Rwanda denies the assertion. However, Congolese Information Minister Lambert Mende ruled out talks with the rebels, suggesting they were proxies of the Rwandan government.
"We will continue (resisting) until Rwanda has been pushed out of our country ... There will be absolutely no negotiations with M23," Mende said, adding that Kinshasa would talk only directly with Rwanda.
U.N. experts say Rwanda, a small but militarily capable neighbor that has intervened in Congo repeatedly over the past 18 years, is behind the M23 revolt. Congo's mineral wealth, including diamonds, gold, copper and coltan - used in mobile phones - has inflamed the conflict and little has been spent on developing a country the size of Western Europe.
Goma's capture will also be an embarrassment for President Joseph Kabila, who won re-election late last year in polls that provoked widespread riots in Kinshasa and which international observers said were marred by fraud.
Congolese state television reported on Tuesday that Kabila, who has made few public comments on the rebellion in recent weeks, is travelling to Uganda, the mediator in the conflict with the eastern rebels.
Uganda's Junior Foreign Affairs Minister Asuman Kiyingi told Reuters the rebels would not attend the talks.
In the capital Kinshasa, security forces used tear gas and fired shots in the air to disperse a few hundred youths protesting the fall of Goma in a central square. Residents in Congo's second city, Kisangani, attacked Kabila's local party headquarters in frustration.
While conflict has simmered almost constantly in Congo's east in recent years, this is the first time Goma has fallen to rebels since foreign troops officially pulled out under peace deals at the end of the most recent 1998-2003 war.
VICTORY PARADE
Hundreds of M23 fighters accompanied their leader Sultani Makenga into Goma, where they were greeted by cheering crowds shouting "welcome" and "thank you".
"We've taken the town, it's under control," said Colonel Vianney Kazarama, a spokesman for the rebels. "We're very tired, we're going to greet our friends now." On Monday, Kazarama had denied the rebels would take the city.
The U.N. has about 6,700 peacekeeping troops in North Kivu, including some 1,400 troops in and around Goma, and the mission had previously promised to defend the town. On Tuesday afternoon, armored U.N. vehicles continued to circulate in the town offering help to residents, but troops did not try to block the rebels.
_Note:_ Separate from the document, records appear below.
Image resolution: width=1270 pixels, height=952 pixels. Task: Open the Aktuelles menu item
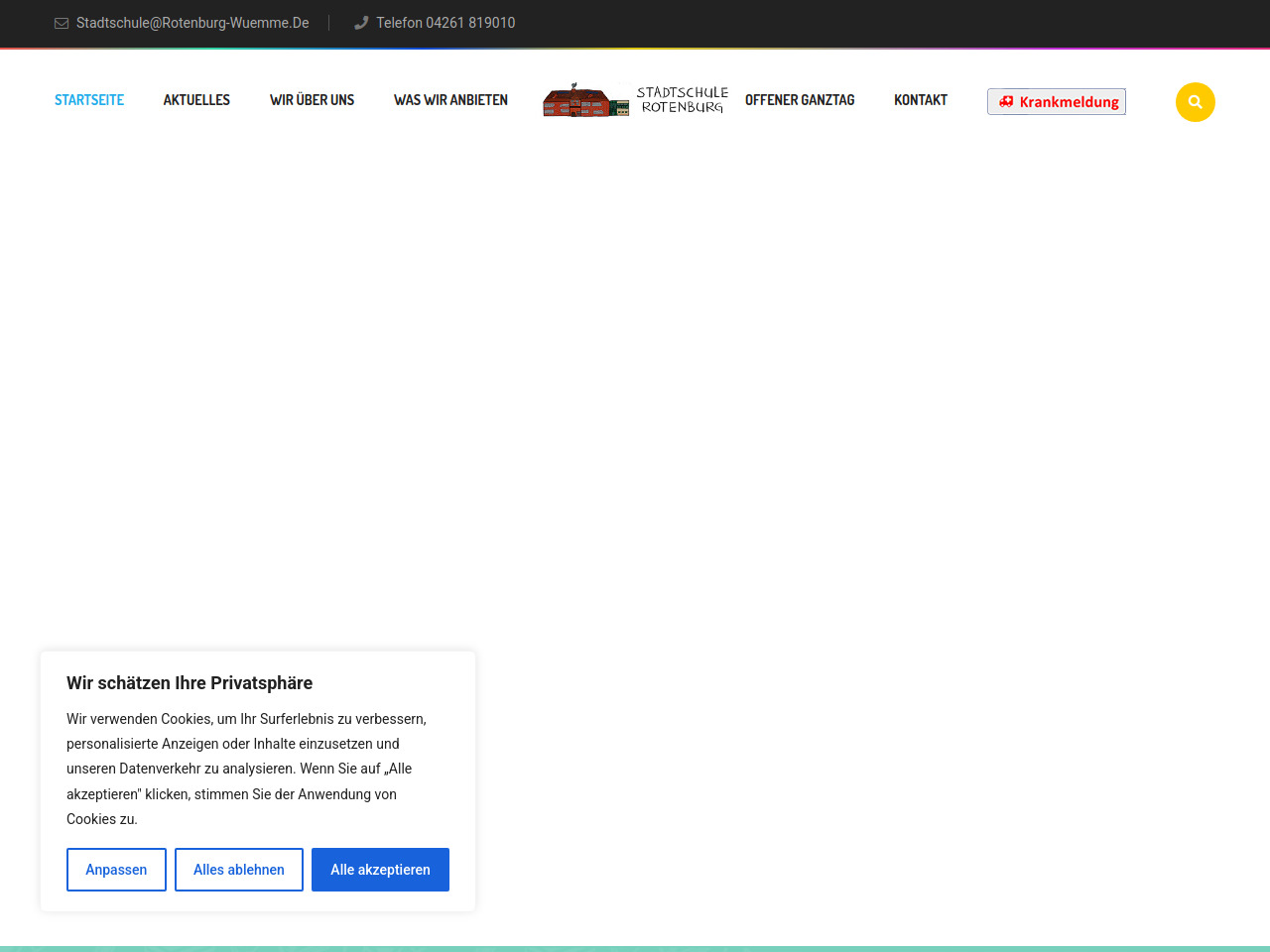tap(196, 100)

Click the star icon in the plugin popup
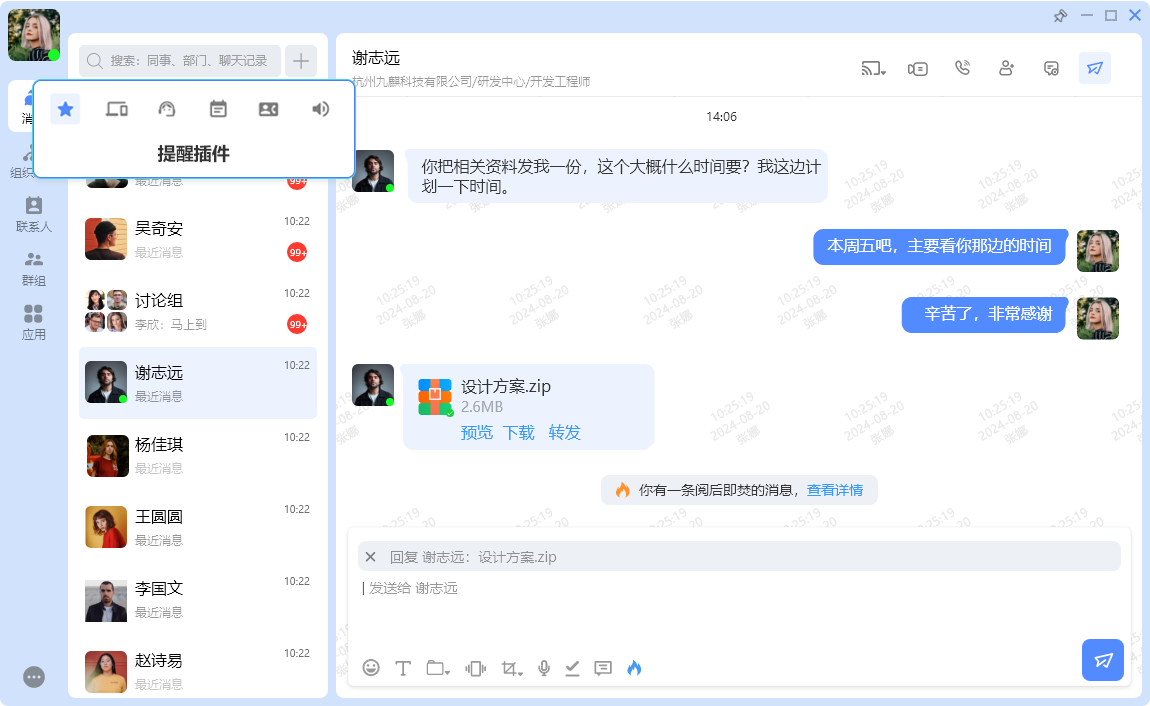pos(66,109)
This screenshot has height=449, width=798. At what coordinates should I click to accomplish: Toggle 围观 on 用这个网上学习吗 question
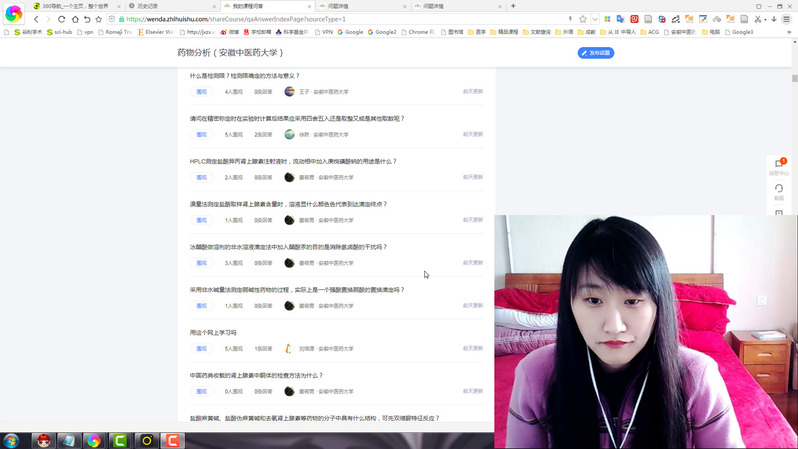pos(201,349)
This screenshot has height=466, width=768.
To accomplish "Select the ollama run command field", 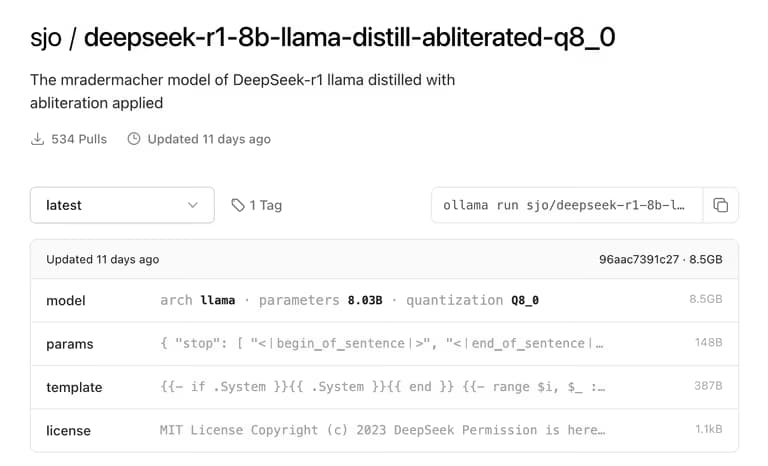I will click(566, 205).
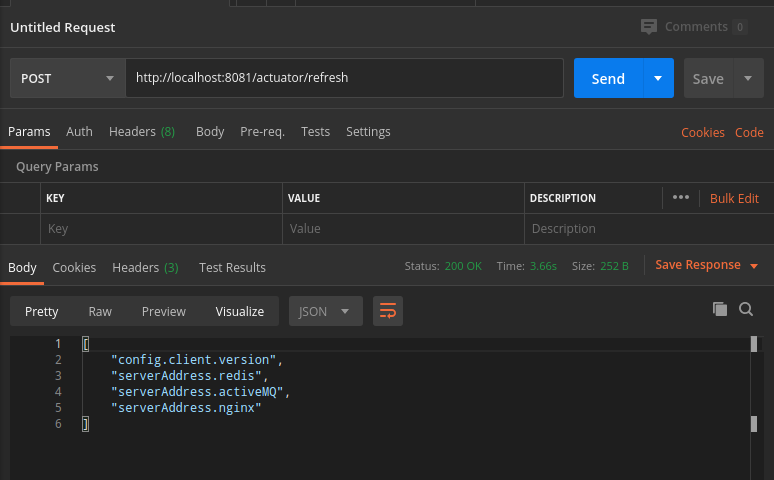
Task: Open the Cookies link
Action: point(703,133)
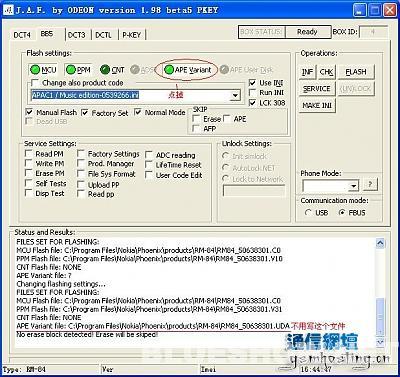Click the grey ADSP indicator light
This screenshot has width=400, height=377.
click(135, 70)
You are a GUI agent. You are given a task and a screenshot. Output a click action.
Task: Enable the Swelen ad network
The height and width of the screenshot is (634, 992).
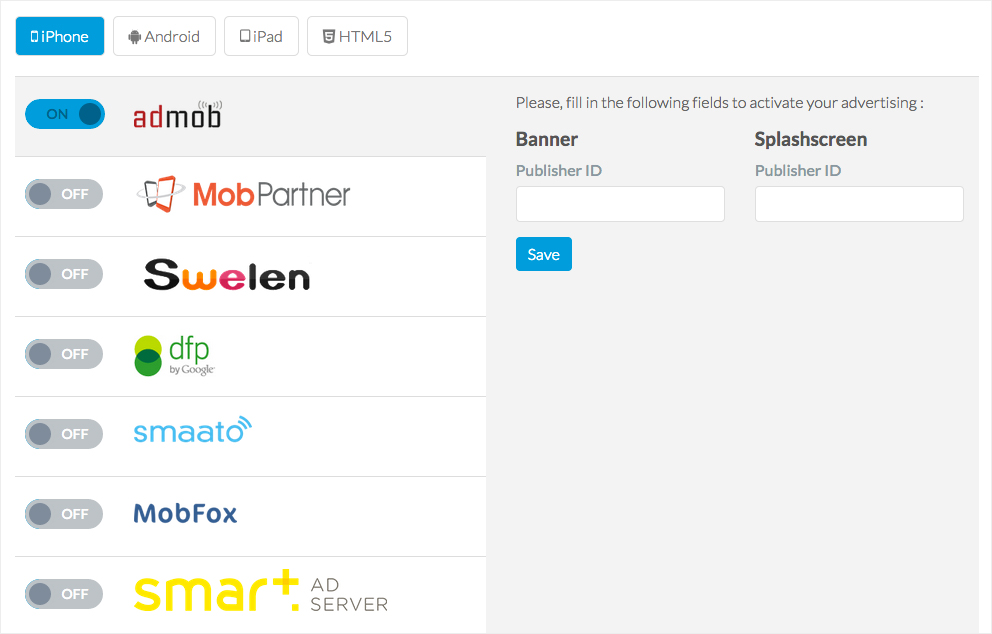(63, 274)
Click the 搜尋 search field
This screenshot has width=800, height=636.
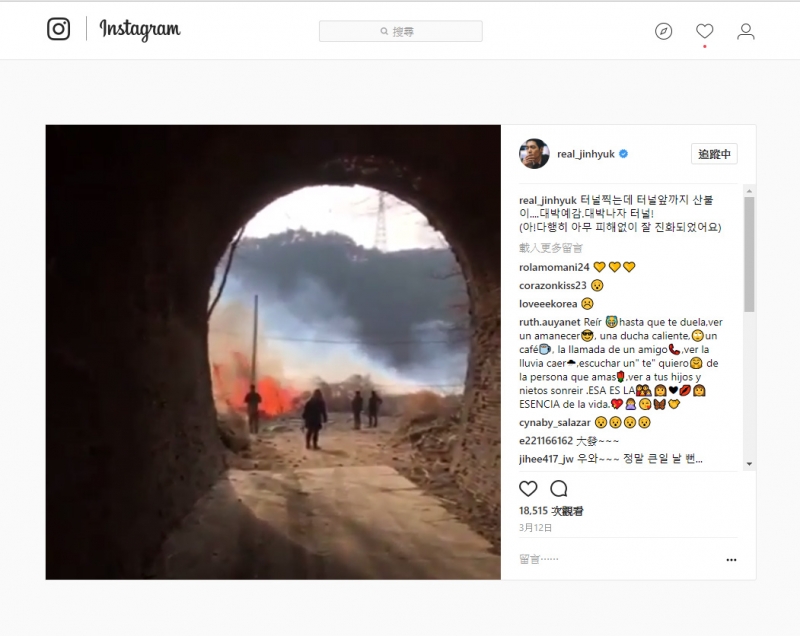click(401, 32)
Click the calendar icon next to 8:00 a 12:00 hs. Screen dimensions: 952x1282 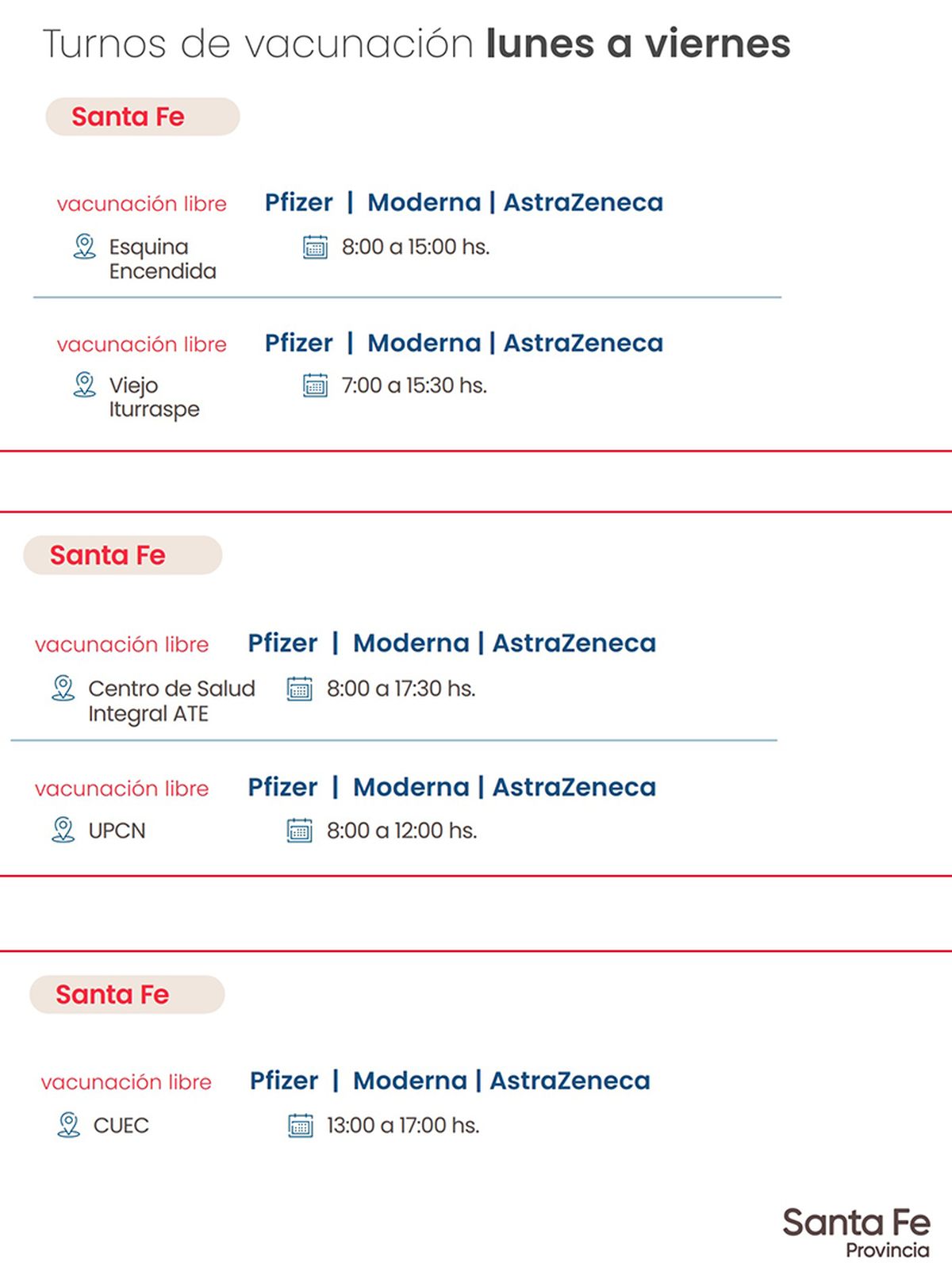pos(299,831)
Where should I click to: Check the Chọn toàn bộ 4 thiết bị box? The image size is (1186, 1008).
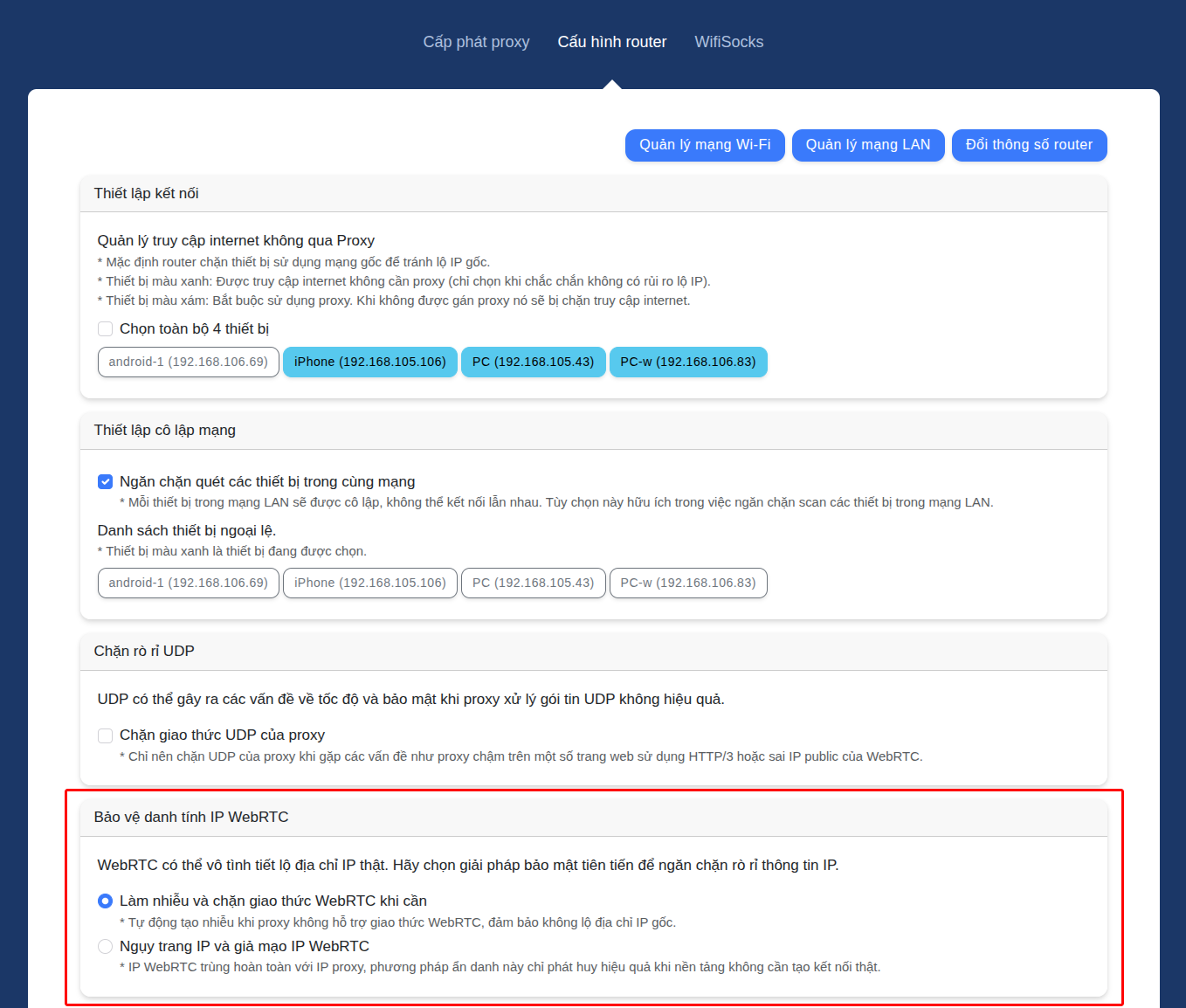point(106,329)
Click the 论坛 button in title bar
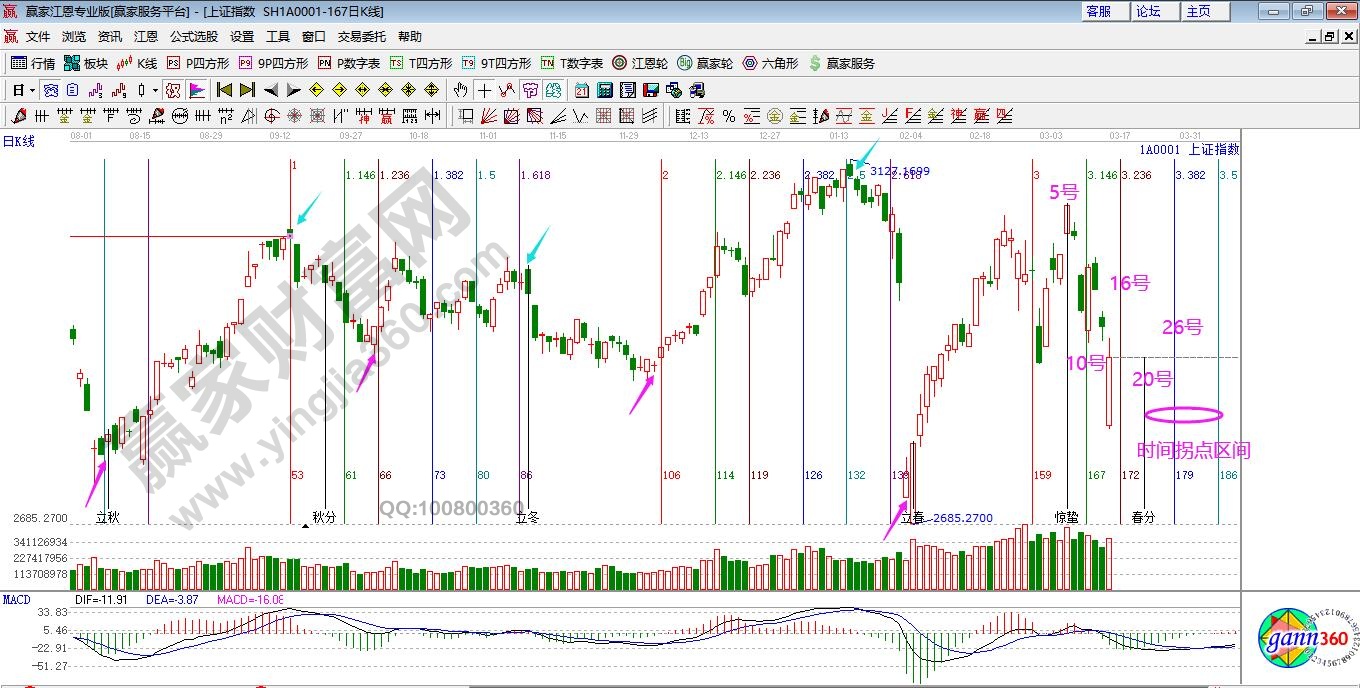 click(1148, 11)
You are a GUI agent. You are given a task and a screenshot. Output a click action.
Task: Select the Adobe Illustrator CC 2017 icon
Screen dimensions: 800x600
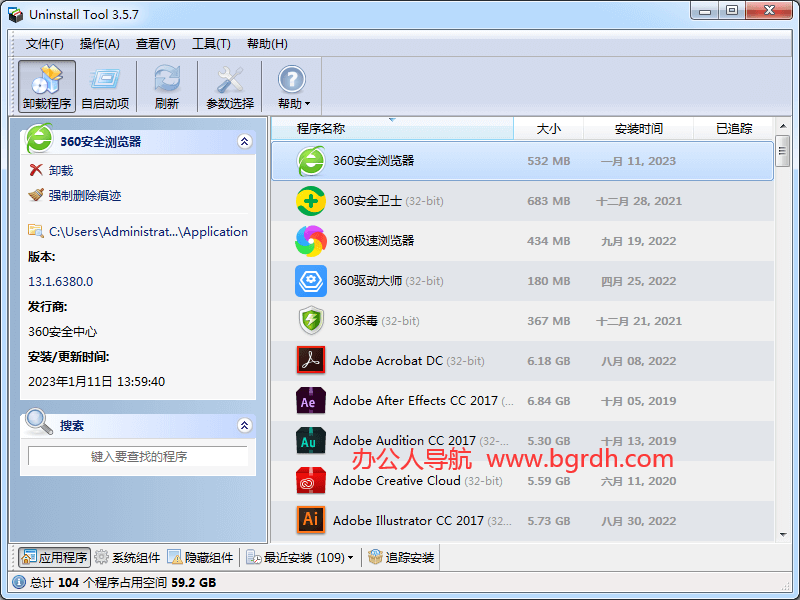[311, 520]
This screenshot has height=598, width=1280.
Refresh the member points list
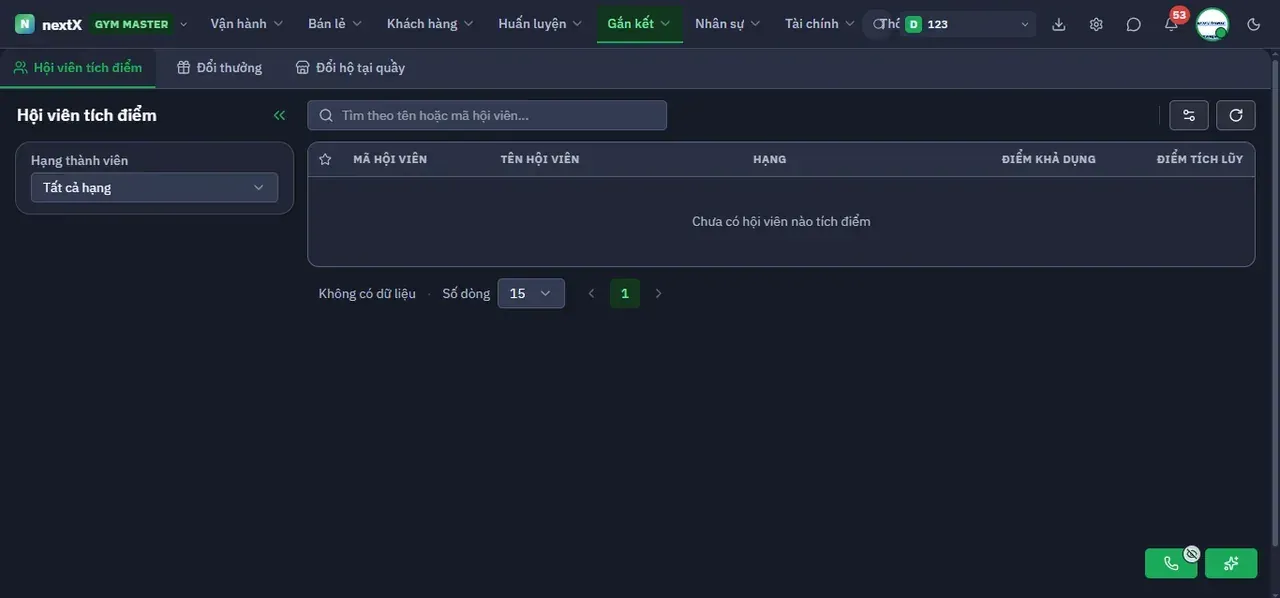point(1236,115)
No government troops were to be seen.
Before the rebels seized the city, streams of residents headed for the nearby border with Rwanda. More than 50,000 people who fled fighting earlier this year have abandoned refugee camps around Goma.
"With the war, we're suffering so much, I've never seen anything like this in my life," a woman who gave her name only as Aisha told Reuters, clutching her three children.
M23 is led by mutinying soldiers who rose up eight months ago, contending that Congo's government violated a 2009 peace deal that was meant to integrate them into the army.
The central African nation's wars have killed about 5 million people and many eastern areas are still plagued by violence from a variety of rebel groups, despite the U.N.-backed efforts to defeat them.
Uganda has blamed the escalation of fighting in eastern Congo on a leaked U.N. report that accused it and Rwanda of supporting Congolese rebels, a document Kampala said damaged its mediation efforts.
Kampala has vigorously denied the U.N. charges, which emerged in October, and Kiyingi said they had undermined Kampala's mediating role.
"Uganda was mediating in this conflict ... and we had managed to restrain M23," Kiyingi said. "Then the U.N. comes up with these wild and baseless allegations against us and we decided to step aside and leave the situation to them and now you see the results."
Uganda has threatened to pull its troops out of peacekeeping operations in Somalia unless the U.N. allegations are withdrawn.